A beta version of Xsan is available now to qualified customers at Plans call for Xsan to ship this fall for a list price of $999 per system, with the product available through Apple authorized resellers and direct from the Apple online store.Apple said it has qualified Xsan with Xserve G4, Xserve G5, Power Mac G4, Power Mac G5 and Xserve RAID systems and Apple Fibre Channel PCI cards. Xsan requires Mac OS X 10.3 or Mac OS X Server 10.3 software and will support Fibre Channel switches from vendors such as Brocade, QLogic or Emulex.

Apple is targeting Xsan at the professional video, business, government, education and high-performance computing markets--areas where the company already has teamed with channel partners to drive sales of its Xserve rackmount server, Xserve cluster, Xserve RAID storage system and professional software products.

"Apple's pro video and IT customers now have an affordable, high-performance SAN file system on Mac OS X," said Philip Schiller, Apple's senior vice president of worldwide product marketing, in a statement. "Xsan delivers a powerful end-to-end SAN solution, with less complexity and no hidden charges, at under half the price of alternatives from Avid, IBM and SGI."

Also at NAB, Apple unveiled Motion, a motion graphics application, as well as upgrades to its pro video software lineup, including DVD Studio Pro 3, Final Cut Pro HD and Shake 3.5.

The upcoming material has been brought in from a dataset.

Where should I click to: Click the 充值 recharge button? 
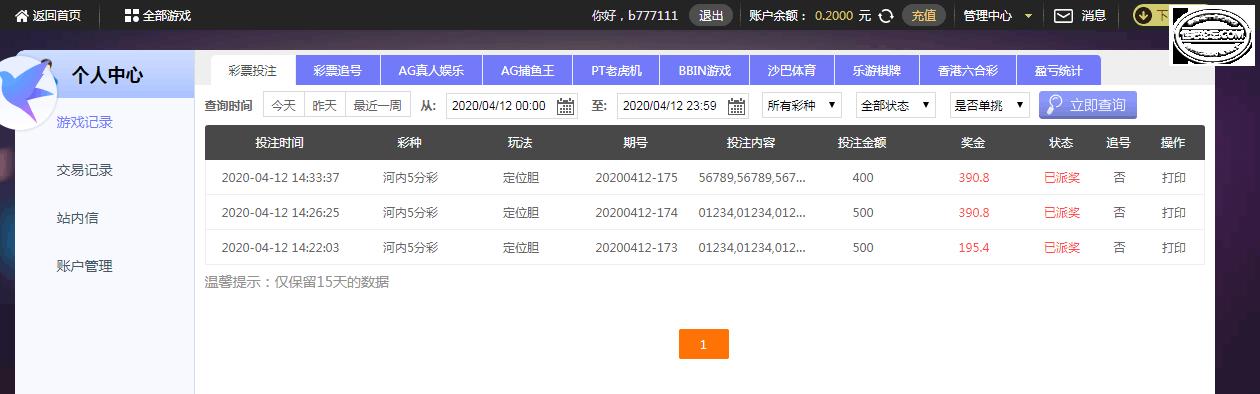(924, 16)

Motion, slated to ship this summer at a price of $299, features interactive animation of text, graphics and video, with instant previewing of multiple filters and particle effects, according to Apple. The product also has a function called Behaviors, which lets users add natural-looking movement to type and graphics without the use of complex key frames, the company said.DVD Studio Pro 3, the latest version of Apple's pro DVD authoring application, adds new features such as Alpha Transitions, enabling users to create stylish DVDs; Graphical View, for easy visualization of a project's entire flow; and Compressor 1.2, the latest version of Apple's digital media encoding and compression tool. The Final Cut Pro HD video editing product now brings the realtime performance of high-quality native DVCPRO HD plus realtime support for DV and SD, allowing users to capture, edit and output broadcast-quality, high-definition video over a single FireWire cable without requiring any additional hardware, which Apple said is an industry first. The Shake 3.5 video effects software, fine-tuned for the Power Mac G5 and Mac OS X Panther, provides new shape-based morphing and warping tools for advanced compositing and new "shape shifting" special effects, Apple said.

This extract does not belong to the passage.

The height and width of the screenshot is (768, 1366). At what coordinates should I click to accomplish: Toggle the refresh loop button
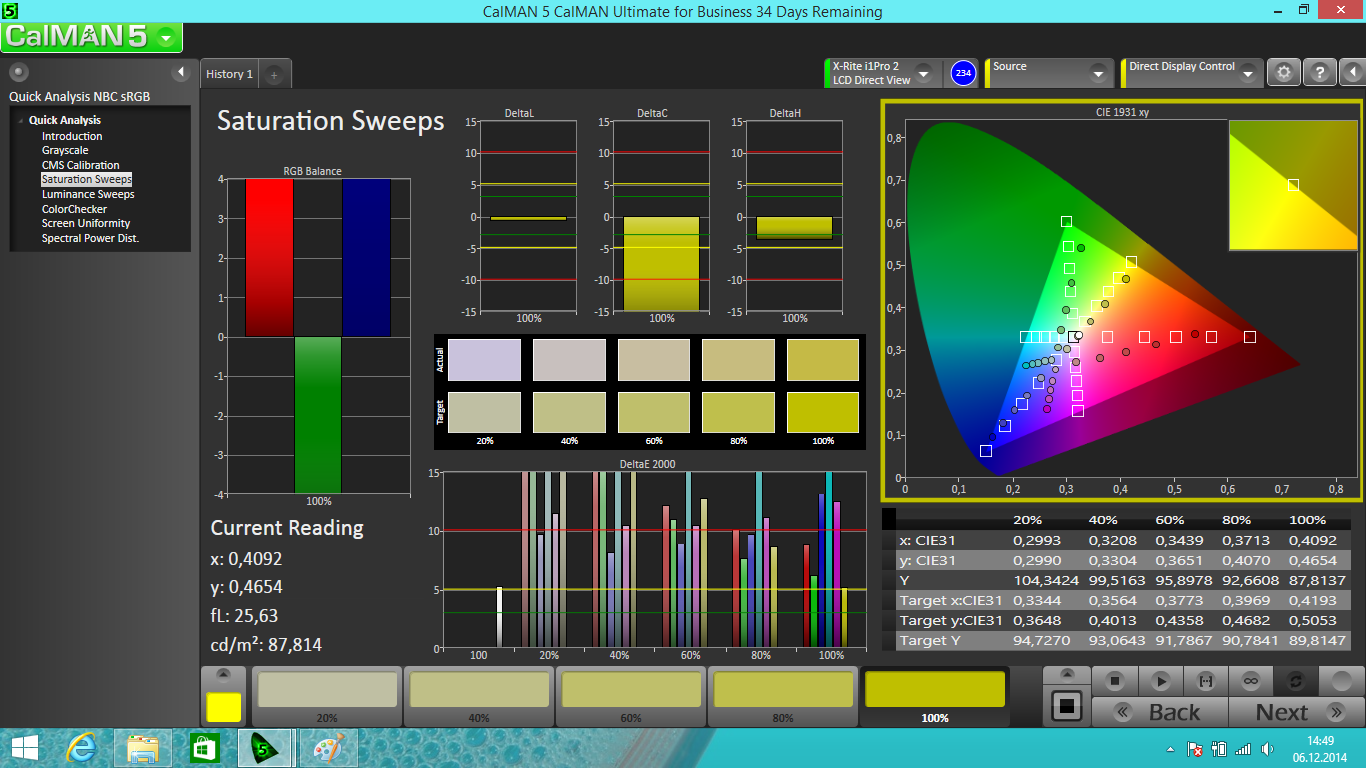click(1295, 681)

Final Cut Pro HD and Shake 3.5 are available now. Final Cut Pro HD costs $999, while Shake 3.5 for Mac OS X with unlimited render licenses costs $2,999. Shake 3.5 for Linux and IRIX costs $4,999, with annual maintenance of $1,499. DVD Studio Pro 3 is scheduled to ship next month for $499.

In addition, Apple and Panasonic at NAB announced what they said is the first implementation of IEEE 1394 FireWire with 100-Mbps DV-HD, the native video compression of Panasonic's DVCPRO HD recording systems. Specifically, the two vendors said they're bringing HD-over-FireWire capabilities to desktop and mobile editing with Panasonic's new AJ-HD1200A, the first HD production video tape recorder to offer a FireWire interface, and Apple's Final Cut Pro HD software, enabling mass adoption of HD-resolution images on Power Mac G5 desktops and PowerBook notebooks.

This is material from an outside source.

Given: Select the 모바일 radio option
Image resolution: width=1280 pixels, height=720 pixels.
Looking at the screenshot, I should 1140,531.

Panasonic and Apple executives said the move brings high-end capabilities and much lower price points to HD post-production and content distribution.

"With high definition now available on the desktop with Power Mac G5 and the AJ-HD1200A, the investment necessary for HD editing is dramatically reduced," said Stuart English, vice president of marketing for Panasonic Broadcast, in a statement. "For example, the hardware and software needed to equip a full-function HD editing suite with over 100 hours of 24fps HD online storage is less than $50,000," he said."Apple has worked with Panasonic over the past three years to bring FireWire technology to their DVCPRO50 and DVCPRO HD tape decks," said Rob Schoeben, Apple's vice president of applications marketing. "Now we're bringing realtime, native DVCPRO HD editing to Power Macs and PowerBooks at a breakthrough price."